SCOOPED.

The one word that strikes fear into the steadiest of scientific hearts. Being scooped is every researcher’s nightmare. It can feel like a bolt of lightning out of the PubMed sky or it can be the long-standing threat of a known competitor. There is the complete and utter “stop and go home” scoop, or the partial “pick up the pieces and run with it” scoop. Either way, while the scoopee celebrates, the scooped is left with some tough choices. Continue with the work and try to fill in the holes left by the scoopee? Try to publish what you have in a lower profile journal? If not too much work had been invested to date, do you walk away from the project altogether? There is not a fun (or easy) choice among them.
No one is safe from being scooped. Even in a relatively calm field such as HSV-1, it happens – and it happens often. I, for instance, was scooped on a project in my 4th year. That project was my baby. It was my very own. I thought it up, planned it out, convinced my reluctant PI that it was worth a shot and I was off. I was so excited about the science, about the implications and future directions, about the certainty (in my own mind) of the hypothesis being correct. As it turned out, it was indeed correct, as confirmed by a JBC paper about 9-12 months into my work.
I did not see it coming – my scooping was of the lightning bolt variety. The paper was not from an HSV-1 group, which explained why I had not seen any abstracts at the meetings or heard mumblings of their work in progress. After the shock, tears (and hangover) wore off, I was left with a pile of conflicting emotions. On the one hand, I felt absolutely vindicated and justified in my choice and pursuit of the topic – I was right! On the other hand, my work was, in a lot of ways, for naught. I was relatively lucky since my pet project was not my main focus. I bid it a bittersweet farewell and embarked on the project that would eventually become my Ph.D. thesis, a little more sure of my ability to come up with valid scientific questions. The rest is (or will soon be, I hope) history.
Anyone that’s ever been scooped, raise your hand. Join my club.
you are very lucky to be able to convince your PI the value of your project. though the project was scooped, you gained valuable experience from this process…
Adding to the above comment.
You must have learnt many things.
Frustation will mature zou and make more tough.
This experience which you have descibed you will also make you think another novel idea and such a novel idea that nobody in the world would think of ! I wish you a grand success in your PhD.
Random – It wasn’t easy – she made a lot of faces, but relented in the end. She was always very good at giving me enough rope to hang myself with (and then swooping in for the rescue, thankfully). It really was a learning experience, in retrospect.
Vineet – If frustration is the marker of maturity, then I am more mature than most centenarians :) Thank you very much for the well wishes and encouragement, they are much appreciated (and timely).
Great post! And so TRUE!
I was scooped near the end of my PhD. The paper was already written and just going through some last minute revision.

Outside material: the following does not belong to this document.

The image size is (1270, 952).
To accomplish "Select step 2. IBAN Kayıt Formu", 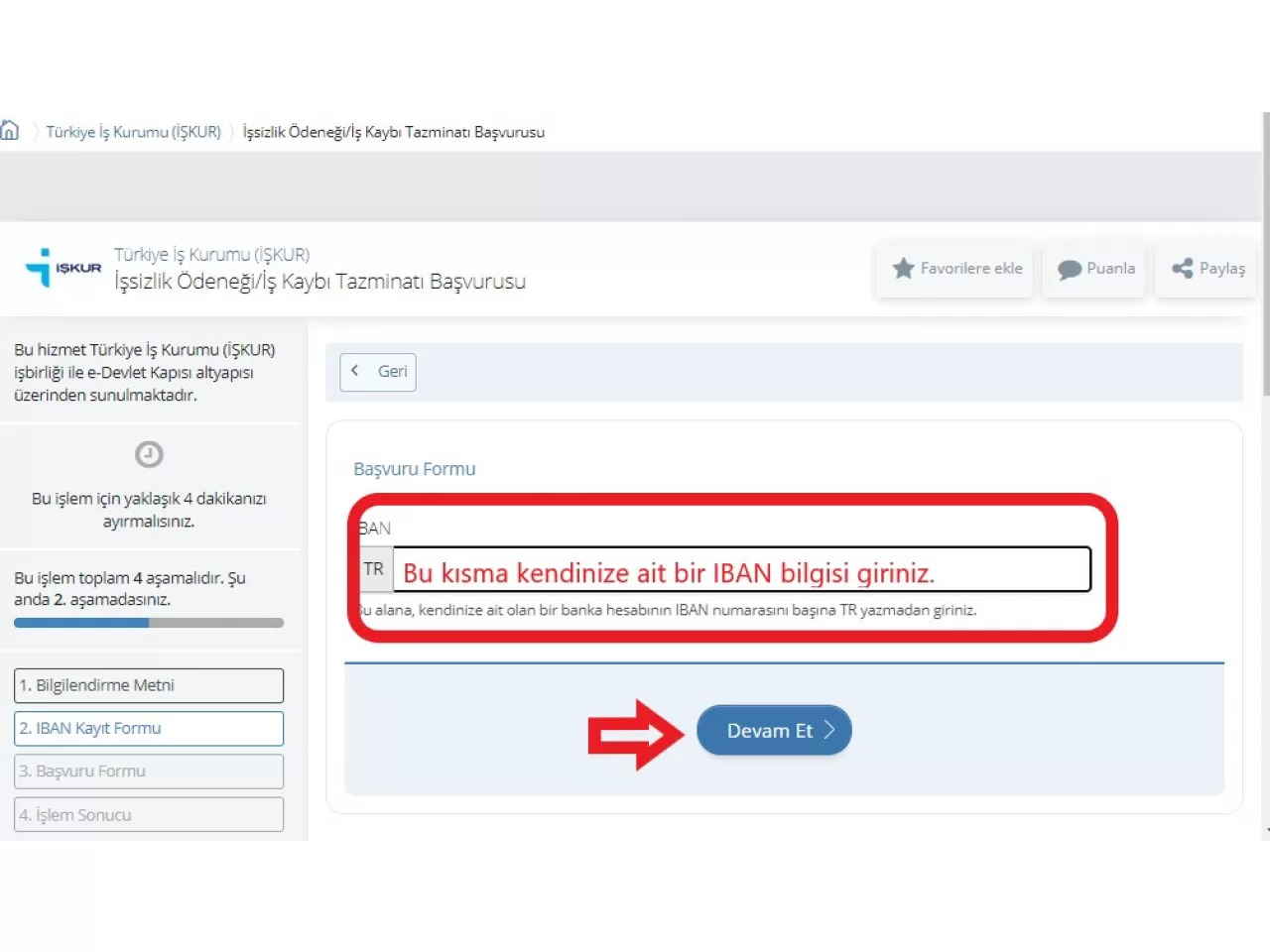I will pos(149,728).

Like you say, there are no choices apart from giving up or picking up the pieces. I did the latter, but it was painful nonetheless.
Good luck to you until the lightning bolt strikes again…I guess we all have to be prepared!
I was scooped in project that while I was working at a biotech company. We were encouraged to do work that would push some boundaries (not directly related to drug discovery). For instance, working on problems in yeast biology that would enhance our analysis capabilities when applied to human data. I convinced people to allow me to hire a student to do a particular analysis on yeast evolution and was scooped by a group at the Broad the following year (publishing was slowed by the loss of the student to the end of the summer).
Ah well…vindication felt nice. It’s not such a “lose-lose” situation. That ‘being the first’ cowboy aspect of science always devalues people who come in second to publishing something. It’s one of my pet peeves. Just because something was published once doesn’t mean it’s right. Having a follow-on paper showing you were in the process of getting done isn’t a bad thing. How many papers have you seen that are said to be basically unreproducible? I’ve run into more than a few. Usually something isn’t accepted as fact until there’s been a lot of corroborated evidence. The “Scooped” thing is a symptom of cowboy science…resist the urge to despair. :)
I agree with Deanne – being the first one to publish something shouldn’t devalue other people’s work that might be similar or identical. We find (from our own experience) that the big journals no longer consider your work “novel” enough, once someone has published a similar idea. Thats just unfair.